The `save` runs on every `linkCompanion` / `revokeCompanion` / `reconcileCompanions` state change, so wrap the multi-statement write in a transaction to keep it atomic. `load` is called once during coordinator wire-up.

### Worked example

```ts theme={null}
import { WaClient } from 'zapo-js'

const client = new WaClient(
  { store, sessionId: 'primary', mobileTransport: { deviceInfo } },
  logger
)

client.on('companion_host_linked', ({ deviceJid, keyIndex }) => {
  console.log('linked companion', deviceJid, 'at key index', keyIndex)
})

client.on('companion_host_revoked', ({ deviceJid }) => {
  console.log('companion revoked:', deviceJid)
})

client.on('companion_host_error', (error) => {
  console.warn('companion-host operation failed', error.message)
})

await client.connect()

// Prompt for a WhatsApp Web QR string, then link:
const qr = await readCompanionQrFromSomewhere()
const { deviceJid } = await client.mobile.linkCompanion(qr)

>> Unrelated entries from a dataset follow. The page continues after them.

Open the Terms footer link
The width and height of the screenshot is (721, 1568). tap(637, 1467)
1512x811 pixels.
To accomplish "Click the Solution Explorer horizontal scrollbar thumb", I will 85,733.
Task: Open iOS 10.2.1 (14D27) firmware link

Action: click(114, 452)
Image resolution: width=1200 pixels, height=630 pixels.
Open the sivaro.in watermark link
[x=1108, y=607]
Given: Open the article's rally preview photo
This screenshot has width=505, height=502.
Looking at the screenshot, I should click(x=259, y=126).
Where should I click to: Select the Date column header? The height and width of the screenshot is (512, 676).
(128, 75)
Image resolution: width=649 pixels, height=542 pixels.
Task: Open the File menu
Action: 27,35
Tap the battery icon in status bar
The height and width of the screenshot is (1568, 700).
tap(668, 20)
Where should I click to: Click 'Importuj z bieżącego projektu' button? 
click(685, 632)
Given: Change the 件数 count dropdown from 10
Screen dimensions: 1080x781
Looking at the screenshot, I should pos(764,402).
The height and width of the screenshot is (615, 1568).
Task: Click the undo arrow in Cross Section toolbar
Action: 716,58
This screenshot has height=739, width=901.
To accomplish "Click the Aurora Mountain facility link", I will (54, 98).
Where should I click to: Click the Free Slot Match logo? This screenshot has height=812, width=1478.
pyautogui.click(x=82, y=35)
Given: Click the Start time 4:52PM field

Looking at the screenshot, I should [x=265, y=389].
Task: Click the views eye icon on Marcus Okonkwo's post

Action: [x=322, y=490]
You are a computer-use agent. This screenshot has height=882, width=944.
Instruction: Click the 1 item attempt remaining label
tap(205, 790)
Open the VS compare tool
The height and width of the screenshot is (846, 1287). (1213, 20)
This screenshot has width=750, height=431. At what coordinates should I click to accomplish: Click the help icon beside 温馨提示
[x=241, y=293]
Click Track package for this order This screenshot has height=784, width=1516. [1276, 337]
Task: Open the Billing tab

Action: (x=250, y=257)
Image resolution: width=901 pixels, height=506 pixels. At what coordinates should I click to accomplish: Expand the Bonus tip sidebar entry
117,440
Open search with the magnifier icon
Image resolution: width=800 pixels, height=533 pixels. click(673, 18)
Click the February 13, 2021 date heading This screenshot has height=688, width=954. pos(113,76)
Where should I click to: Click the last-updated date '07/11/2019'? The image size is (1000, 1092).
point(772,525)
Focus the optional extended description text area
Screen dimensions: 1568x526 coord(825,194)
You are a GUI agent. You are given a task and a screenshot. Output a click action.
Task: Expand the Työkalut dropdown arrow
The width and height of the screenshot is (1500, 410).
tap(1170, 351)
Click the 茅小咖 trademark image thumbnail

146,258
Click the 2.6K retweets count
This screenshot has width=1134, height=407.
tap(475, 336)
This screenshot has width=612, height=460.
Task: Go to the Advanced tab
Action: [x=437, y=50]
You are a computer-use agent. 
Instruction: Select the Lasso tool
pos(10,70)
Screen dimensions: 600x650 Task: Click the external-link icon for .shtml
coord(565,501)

// Later, list what's connected or revoke:
const companions = await client.mobile.listCompanions()
await client.mobile.revokeCompanion(deviceJid)
```

## Standard features still apply

Once connected in mobile mode, the rest of the API is unchanged — `client.message`, `client.group`, events, stores, etc. all work the same way. The only difference is the transport and the auth/identity model.